• RECORDS SHOWN:
[start]

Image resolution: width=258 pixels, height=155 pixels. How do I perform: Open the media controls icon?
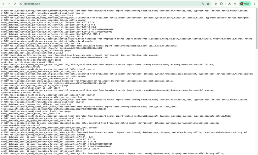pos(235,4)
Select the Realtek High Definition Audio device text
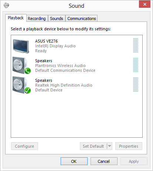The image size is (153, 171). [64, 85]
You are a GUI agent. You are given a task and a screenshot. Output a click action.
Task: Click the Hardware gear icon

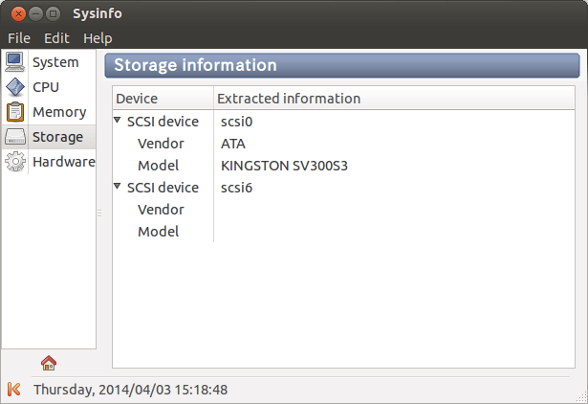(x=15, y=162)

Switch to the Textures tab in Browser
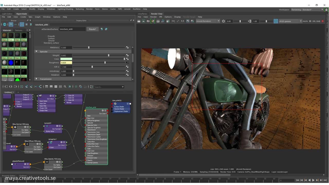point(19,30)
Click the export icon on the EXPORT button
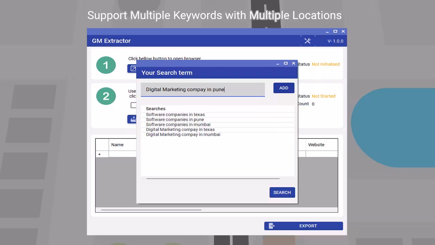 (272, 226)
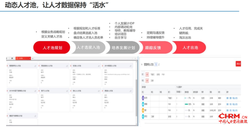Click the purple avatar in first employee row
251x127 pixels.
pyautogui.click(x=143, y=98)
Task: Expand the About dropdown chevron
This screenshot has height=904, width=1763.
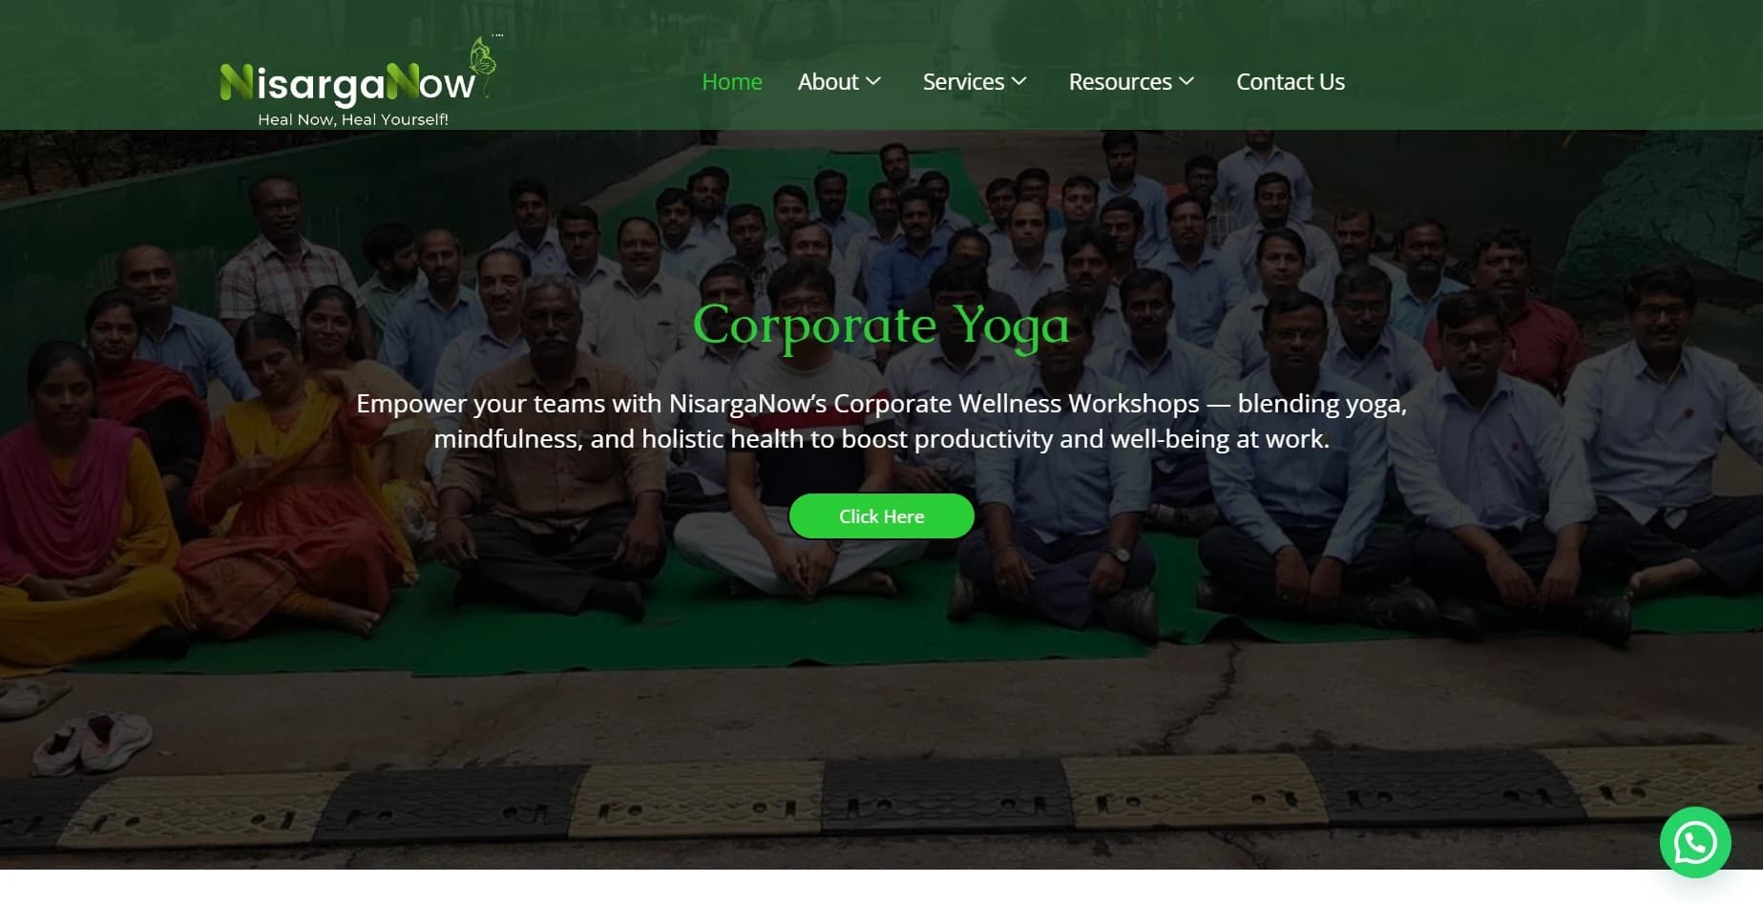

[end]

• WRITTEN TASK: Echo all of the entries above word for word, leaving the pictures out.

• ANSWER TO THE EXERCISE:
Image resolution: width=258 pixels, height=155 pixels. How do I perform: Open the media controls icon?
pos(235,4)
Select the Realtek High Definition Audio device text
The image size is (153, 171). [64, 85]
You are a GUI agent. You are given a task and a screenshot. Output a click action.
Task: Click the Hardware gear icon

(x=15, y=162)

Switch to the Textures tab in Browser
point(19,30)
Click the export icon on the EXPORT button
 (272, 226)
Click the purple avatar in first employee row
251x127 pixels.
pyautogui.click(x=143, y=98)
Task: Expand the About dropdown chevron
This screenshot has height=904, width=1763.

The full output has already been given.